AP Photo/Francois Mori
AP Photo/Francois Mori

Parisian Auction House Plans to Sell More Hopi Katsinam Wednesday


Yet another auction of sacred Native American cultural items is scheduled to take place on Wednesday, June 10, at the Drouot auction house in Paris.

"Vente Tableaux anciens et modernes, bijoux, objets d'art et mobilier, Art Précolombien, d'Asie, Inde et Afrique" begins at 2:30 PM local Paris time, or 8:30 AM on the east coast of the US. This auction comes just a week and a half after another of its type. That June 1 sale was protested by Arizona's Congressional delegation, the Hopi Tribe's government, and an alliance of museum directors. All three groups issued statements calling for a stop to the sale.

PDF LINK: Statement by museum directors to French President Francois Hollande
PDF LINK:  Fact sheet from Hopi Tribe
PDF LINK: Letter to the U.S. Attorney General and Director of the FBI from Arizona's Congressional leaders

The Hopi are currently working with the Holocaust Art Restitution Project, or HARP, which is led by the New York-based lawyer Pierre Ciric. In response to two 2014 auctions, the Hopi and HARP took their case to the French Conseil des Ventes Volontaires (CVV), a regulatory body that oversees the French auction industry. The CVV's ruling, as summed up by the Hopi Tribe's fact sheet, is remarkable:

The CVV denied the Hopi Tribe’s ability to bring a cultural claim, holding that the Hopi Tribe was unable to demonstrate that it had legal existence and therefore the capacity to take legal action under French law. 

"Here it’s an actual government entity that states policy from the French government that says U.S. tribes do not exist legally speaking, so they cannot appear before us," Ciric said, according to a Fronteras news report. Ciric holds that the decision is "discriminatory" and "disconcerting."

On its Facebook page, HARP recently posted a link to a June 3 story about a recent intervention by France's Culture Minister in a Sotheby's auction. Three items connected to the  Orleans family, out of power since 1848, were pulled from the sale after Culture Minister Fleur Pellerin declared them "national treasures." 

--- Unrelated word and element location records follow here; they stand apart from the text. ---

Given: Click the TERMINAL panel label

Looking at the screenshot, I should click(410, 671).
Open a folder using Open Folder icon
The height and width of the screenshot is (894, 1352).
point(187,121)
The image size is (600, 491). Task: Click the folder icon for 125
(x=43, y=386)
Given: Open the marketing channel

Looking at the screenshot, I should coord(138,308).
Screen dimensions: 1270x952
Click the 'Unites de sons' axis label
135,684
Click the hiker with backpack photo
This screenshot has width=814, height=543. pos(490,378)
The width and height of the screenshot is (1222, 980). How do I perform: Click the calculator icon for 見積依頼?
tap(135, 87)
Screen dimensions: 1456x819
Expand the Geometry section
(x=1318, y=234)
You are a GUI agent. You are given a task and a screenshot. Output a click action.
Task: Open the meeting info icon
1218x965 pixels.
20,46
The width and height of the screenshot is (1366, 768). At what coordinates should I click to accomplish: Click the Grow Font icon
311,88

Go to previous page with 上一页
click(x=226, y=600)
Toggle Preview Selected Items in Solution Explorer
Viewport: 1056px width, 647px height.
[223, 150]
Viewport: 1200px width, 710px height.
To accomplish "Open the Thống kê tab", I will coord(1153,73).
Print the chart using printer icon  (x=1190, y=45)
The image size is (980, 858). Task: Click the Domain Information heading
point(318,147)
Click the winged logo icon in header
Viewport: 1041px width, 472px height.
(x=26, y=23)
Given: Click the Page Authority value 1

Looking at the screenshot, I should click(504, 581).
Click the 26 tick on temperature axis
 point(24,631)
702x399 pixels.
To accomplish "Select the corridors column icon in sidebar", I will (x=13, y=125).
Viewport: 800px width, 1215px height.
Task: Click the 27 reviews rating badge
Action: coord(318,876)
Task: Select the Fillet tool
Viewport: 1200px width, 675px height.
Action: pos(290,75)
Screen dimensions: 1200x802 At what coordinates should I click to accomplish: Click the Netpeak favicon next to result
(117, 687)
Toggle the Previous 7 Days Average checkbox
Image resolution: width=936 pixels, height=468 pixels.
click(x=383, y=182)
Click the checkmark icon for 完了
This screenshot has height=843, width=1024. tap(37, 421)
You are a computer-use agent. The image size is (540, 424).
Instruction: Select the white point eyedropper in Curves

"France's new Culture Minister, Fleur Pellerin, shows her teeth by invoking cultural patrimony on a set of objects being offered for sale at Sotheby's by heirs to the Count of Orleans, the remnants of France's moribund royal blood line," HARP stated on its Facebook page. "Should a king or queen ever ascend to the throne of France, it would be the Orleans who would prevail. It would appear that sacred artifacts belonging to indigenous tribes the world over don't weigh much against royal artifacts."